8. Modifications to the Services
Customer shall not modify the Services (whether by provision of Customer Content via the Services or otherwise), except as expressly permitted herein. Customer shall be responsible for the results of any authorized or unauthorized modification of the Services, including modifications created by Customer’s broadcast or other dissemination of Customer Content through the Platform. HEROW shall not be liable for any failure of the Services resulting from Customer’s unauthorized modification or use of such Services
9. Acceptable Use Policy
Customer shall use and access the Services responsibly. Accordingly, Customer’s license hereunder shall be conditioned upon Customer not doing, attempting to do, or encouraging any third party to attempt to do any of the following when accessing and using the Services:
- Use the Services for any purpose which violates applicable laws.
- Reverse engineer, decompile, modify, alter, tamper with, disassemble copy, translate, convert, apply any process to, or create any modifications, enhancements, or derivative work of any component of the Platform or the Services.
- Probe, monitor, or otherwise test for vulnerabilities in any network used to provide the Services.
- Introduce to the Services or any instrument thereof, any material, tangible or intangible, that contains software, viruses, or other computer codes, files or programs that are designed to disrupt, damage, limit, or interfere with the Services or any component thereof. For the avoidance of doubt, all activity that may be categorized as a precursor to any violation hereof (i.e. port scan, stealth scan, or other information gathering activity) shall also be prohibited.
- Customer is prohibited from accessing illegally or without authorization computers, accounts or networks belonging to HEROW or to any other party. Any activity that might be used as a precursor to an attempted system penetration (i.e. port scan, stealth scan, or other information gathering activity) is also prohibited.
- Breach or otherwise circumvent any security measures put in place by HEROW.
- Use manual or automated software, devices, or other processes to “crawl” or “spider” the site or any features of the Services.
- Modify, integrate, or incorporate any part of the Services into a product manufactured or sold by Customer, except with express written authorization of HEROW; provided however, that the delivery of Customer Content by Customer using the Services shall not constitute a violation hereof.

Assignment 1
Under the terms, who is responsible for the results of any authorized or unauthorized modification of the Services?
Assignment 2
Reproduce the passage of the terms that opens with the words containing "- Introduce to" and closes with "also be prohibited.".

(Pixel coordinate grounding data)
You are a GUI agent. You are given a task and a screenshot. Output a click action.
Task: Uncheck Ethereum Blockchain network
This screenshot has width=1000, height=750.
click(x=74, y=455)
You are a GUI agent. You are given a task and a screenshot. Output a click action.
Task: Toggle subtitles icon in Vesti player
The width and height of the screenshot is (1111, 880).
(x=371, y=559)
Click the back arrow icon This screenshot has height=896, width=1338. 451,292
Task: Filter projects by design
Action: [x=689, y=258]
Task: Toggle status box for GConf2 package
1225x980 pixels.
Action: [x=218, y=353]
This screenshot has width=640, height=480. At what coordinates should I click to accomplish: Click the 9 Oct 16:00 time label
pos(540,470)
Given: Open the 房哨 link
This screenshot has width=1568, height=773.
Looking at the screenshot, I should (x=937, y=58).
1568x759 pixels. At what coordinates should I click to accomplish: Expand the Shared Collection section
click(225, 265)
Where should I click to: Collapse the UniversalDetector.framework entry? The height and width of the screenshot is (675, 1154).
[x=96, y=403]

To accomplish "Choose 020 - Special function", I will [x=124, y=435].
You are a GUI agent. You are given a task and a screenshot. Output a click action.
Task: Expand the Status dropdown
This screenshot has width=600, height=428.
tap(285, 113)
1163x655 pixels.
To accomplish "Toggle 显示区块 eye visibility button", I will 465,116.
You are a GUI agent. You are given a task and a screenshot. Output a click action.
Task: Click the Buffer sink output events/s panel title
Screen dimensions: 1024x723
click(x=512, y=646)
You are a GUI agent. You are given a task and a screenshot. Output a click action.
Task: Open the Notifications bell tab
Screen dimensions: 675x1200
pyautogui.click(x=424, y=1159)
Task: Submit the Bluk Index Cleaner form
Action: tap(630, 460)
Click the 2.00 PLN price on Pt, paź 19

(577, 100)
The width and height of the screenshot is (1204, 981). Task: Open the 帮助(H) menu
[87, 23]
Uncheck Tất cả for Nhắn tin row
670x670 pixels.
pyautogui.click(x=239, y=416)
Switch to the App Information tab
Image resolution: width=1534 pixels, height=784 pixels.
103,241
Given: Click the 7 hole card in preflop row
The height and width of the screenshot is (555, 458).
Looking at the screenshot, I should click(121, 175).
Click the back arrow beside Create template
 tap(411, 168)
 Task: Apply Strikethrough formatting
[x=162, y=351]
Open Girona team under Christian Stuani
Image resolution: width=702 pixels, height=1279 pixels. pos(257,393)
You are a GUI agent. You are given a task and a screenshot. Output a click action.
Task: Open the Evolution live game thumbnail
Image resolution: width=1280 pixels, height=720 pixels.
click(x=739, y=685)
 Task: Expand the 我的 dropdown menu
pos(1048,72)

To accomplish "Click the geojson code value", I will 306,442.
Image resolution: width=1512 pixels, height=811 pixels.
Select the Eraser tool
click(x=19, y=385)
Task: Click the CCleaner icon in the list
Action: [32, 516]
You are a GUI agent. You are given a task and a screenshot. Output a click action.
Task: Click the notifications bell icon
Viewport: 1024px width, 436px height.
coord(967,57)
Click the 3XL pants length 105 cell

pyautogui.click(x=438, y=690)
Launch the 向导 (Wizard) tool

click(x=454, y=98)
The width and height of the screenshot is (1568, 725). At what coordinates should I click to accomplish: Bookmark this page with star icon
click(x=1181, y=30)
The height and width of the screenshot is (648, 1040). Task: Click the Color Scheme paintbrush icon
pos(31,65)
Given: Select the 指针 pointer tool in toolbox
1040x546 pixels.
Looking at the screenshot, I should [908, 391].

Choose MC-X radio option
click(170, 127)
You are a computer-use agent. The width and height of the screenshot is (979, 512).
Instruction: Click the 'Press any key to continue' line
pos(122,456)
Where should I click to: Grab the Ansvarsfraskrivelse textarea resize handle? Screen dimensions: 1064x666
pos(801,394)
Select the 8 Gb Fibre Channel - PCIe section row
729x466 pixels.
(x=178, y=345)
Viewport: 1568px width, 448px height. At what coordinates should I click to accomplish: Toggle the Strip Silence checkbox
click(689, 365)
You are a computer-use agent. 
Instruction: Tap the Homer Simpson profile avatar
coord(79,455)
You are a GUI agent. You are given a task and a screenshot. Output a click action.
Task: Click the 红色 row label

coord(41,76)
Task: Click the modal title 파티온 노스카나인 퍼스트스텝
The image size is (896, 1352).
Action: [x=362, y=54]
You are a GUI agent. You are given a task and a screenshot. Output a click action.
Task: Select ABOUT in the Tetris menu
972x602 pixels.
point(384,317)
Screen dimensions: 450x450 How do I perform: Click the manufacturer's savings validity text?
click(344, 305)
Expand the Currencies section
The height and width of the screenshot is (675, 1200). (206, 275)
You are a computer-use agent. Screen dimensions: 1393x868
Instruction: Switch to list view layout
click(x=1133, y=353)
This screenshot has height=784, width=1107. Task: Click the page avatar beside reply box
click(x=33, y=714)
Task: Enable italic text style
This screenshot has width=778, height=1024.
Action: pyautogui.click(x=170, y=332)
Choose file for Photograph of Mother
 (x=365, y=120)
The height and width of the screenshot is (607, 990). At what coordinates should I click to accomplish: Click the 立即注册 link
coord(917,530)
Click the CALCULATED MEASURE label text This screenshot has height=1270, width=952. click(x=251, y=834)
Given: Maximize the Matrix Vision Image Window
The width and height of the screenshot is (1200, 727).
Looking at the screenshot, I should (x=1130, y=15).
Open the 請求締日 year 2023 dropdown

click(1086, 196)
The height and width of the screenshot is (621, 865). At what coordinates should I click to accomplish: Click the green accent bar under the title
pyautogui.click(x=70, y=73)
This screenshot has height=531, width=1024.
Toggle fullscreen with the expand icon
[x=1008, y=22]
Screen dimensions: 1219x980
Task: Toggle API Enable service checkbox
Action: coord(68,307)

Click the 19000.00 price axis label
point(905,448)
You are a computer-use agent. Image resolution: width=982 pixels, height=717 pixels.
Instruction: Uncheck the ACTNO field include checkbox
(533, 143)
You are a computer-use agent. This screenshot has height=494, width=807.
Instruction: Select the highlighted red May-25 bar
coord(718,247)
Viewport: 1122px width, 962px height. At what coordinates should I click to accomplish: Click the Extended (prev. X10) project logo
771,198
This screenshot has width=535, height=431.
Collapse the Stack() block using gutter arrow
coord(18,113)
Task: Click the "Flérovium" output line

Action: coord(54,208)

Answer section 1
The Customer

Answer section 2
- Introduce to the Services or any instrument thereof, any material, tangible or intangible, that contains software, viruses, or other computer codes, files or programs that are designed to disrupt, damage, limit, or interfere with the Services or any component thereof. For the avoidance of doubt, all activity that may be categorized as a precursor to any violation hereof (i.e. port scan, stealth scan, or other information gathering activity) shall also be prohibited.